Introduction

The dataset contains information on customer satisfaction from more than 120,000 passengers.It consists of ratings on different factors like convenience of departure/arrival times,ease of online booking, check-in services, gate location etc. the ratings are given from 0 - 5 with 5 being the best and 0 being the least rating. Based on the ratings the overall customer satisfaction is rated as “Satisfactory” or “Neutral or Dissatisfied”.

setwd("/Users/home/Desktop/Data Repository :: Applied Analytics")

Air <- read.csv("airline_passenger_satisfaction.csv")

Air <- Air %>% mutate( Satisfaction_Score = Departure.and.Arrival.Time.Convenience + Ease.of.Online.Booking + Check.in.Service+Online.Boarding+Gate.Location+On.board.Service+Seat.Comfort+Leg.Room.Service+Cleanliness+Food.and.Drink+In.flight.Service+In.flight.Wifi.Service+In.flight.Entertainment+Baggage.Handling)

head(Air$Satisfaction)

## [1] "Neutral or Dissatisfied" "Satisfied"              
## [3] "Satisfied"               "Satisfied"              
## [5] "Satisfied"               "Satisfied"

Air$Satisfaction <-  ifelse(Air$Satisfaction=="Satisfied",1,0)
Air$Satisfaction <- Air$Satisfaction %>% factor(levels = c(0,1),
                                                labels = c("Neutral or Dissatisfied","Satisfied"))

Air$Gender <- ifelse(Air$Gender == "Male",1,0)
Air$Gender <- Air$Gender %>% factor(levels = c(0,1),
                                                labels = c("Female","Male"))

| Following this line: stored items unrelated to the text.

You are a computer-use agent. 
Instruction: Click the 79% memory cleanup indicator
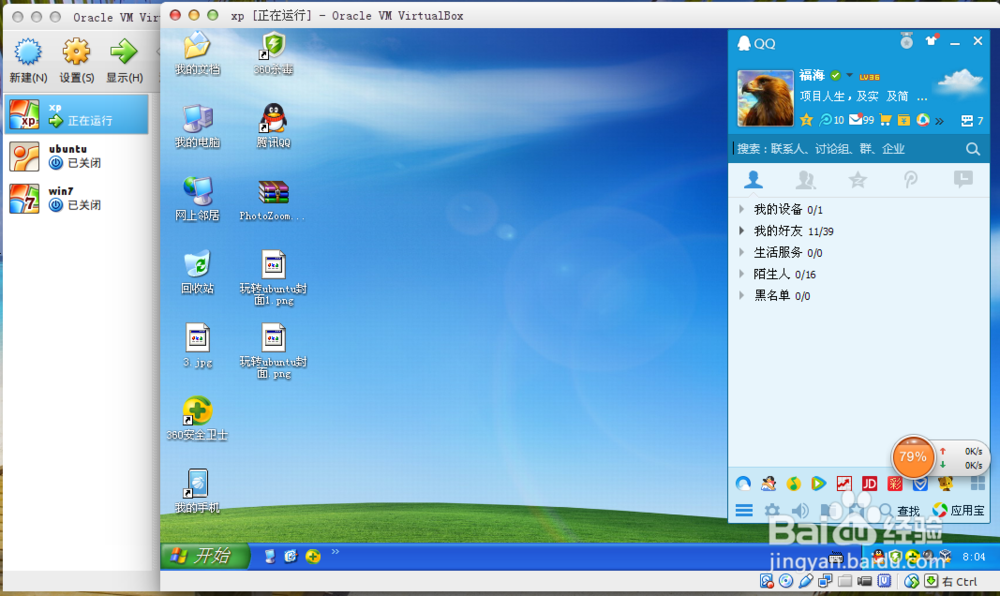913,457
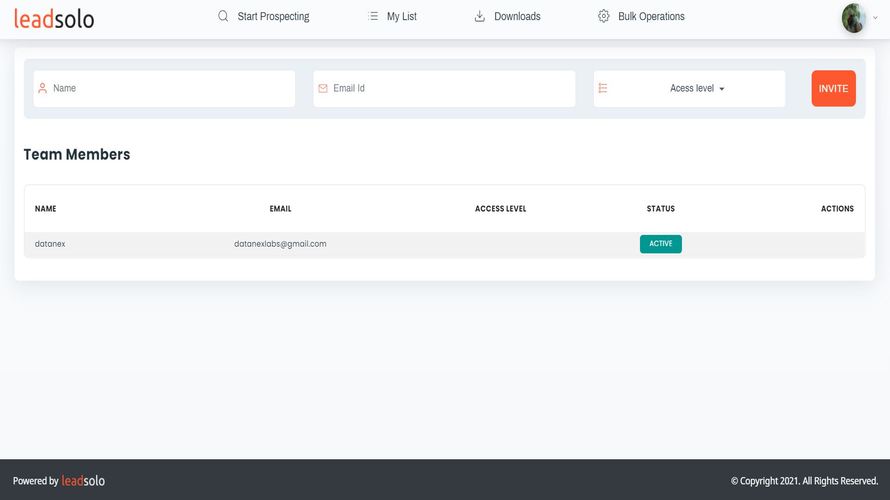Focus the Email Id input field
890x500 pixels.
click(x=444, y=89)
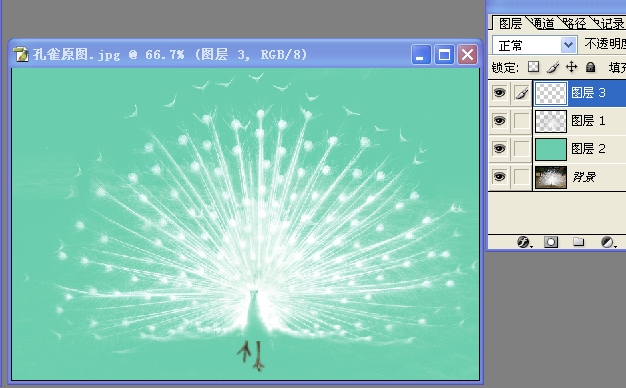The height and width of the screenshot is (388, 626).
Task: Click the green 图层 2 layer thumbnail
Action: (551, 149)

tab <- table(Air$Satisfaction,Air$Gender)
tab %>% addmargins()

##                          
##                           Female   Male    Sum
##   Neutral or Dissatisfied  37630  35822  73452
##   Satisfied                28269  28159  56428
##   Sum                      65899  63981 129880

tab2 <- tab %>%  prop.table(margin=2) 
tab2

##                          
##                              Female      Male
##   Neutral or Dissatisfied 0.5710254 0.5598850
##   Satisfied               0.4289746 0.4401150

Problem Statement

The aim of the analysis is to determine whether there is an association between gender and the satisfaction level of the passengers.

We also attempt to determine if there is any statistical difference between the two genders in terms of their total Satisfaction Score(using the 0.5 level of significance)

To determine the above problem statement we will resort to hypothesis tests.

Data

The data is an open dataset collected from : Kaggle.com. 2022. Airline Passenger Satisfaction. [online] Available at: https://www.kaggle.com/datasets/mysarahmadbhat/airline-passenger-satisfaction?select=airline_passenger_satisfaction.csv [Accessed 29 May 2022].

Data Cont.

-The two important variables from the data are Gender and the Overall Satisfaction, other than the different factors that result in the overall satisfaction level.

We have converted both the gender and the overall satisfaction into factors with levels as 0 for “female” and 1 for “male” whereas we have taken the levels of Satisfaction as 0 for “Neutral or Dissatisfied” and 1 for “Satisfied”.
The ratings are mere numbers and as such have no scale of measure.
Before we can continue with our analysis, other than converting Gender and Satisfaction to factors we also create a new column, Satisfaction Score, using mutate() from dplyr package, this enables us to give a numerical value to the 2 satisfaction levels.
Then we form a table such to represent the satisfied and neutral/dissatisfied reviews across the genders along with the column and row sum totals.
The table is then adjusted to represent the proportion of the satisfaction levels across different levels and is represented as a barplot for better comparison

Descriptive Statistics and Visualisation

The mean and median for the different gender groups are close to each other signifying that they might give us a normal distribution.
Although there are some outliers as presented by the boxplot they aren’t significant enough to affect our analysis and such we haven’t omiited them or tried to alter the data to get rid of them.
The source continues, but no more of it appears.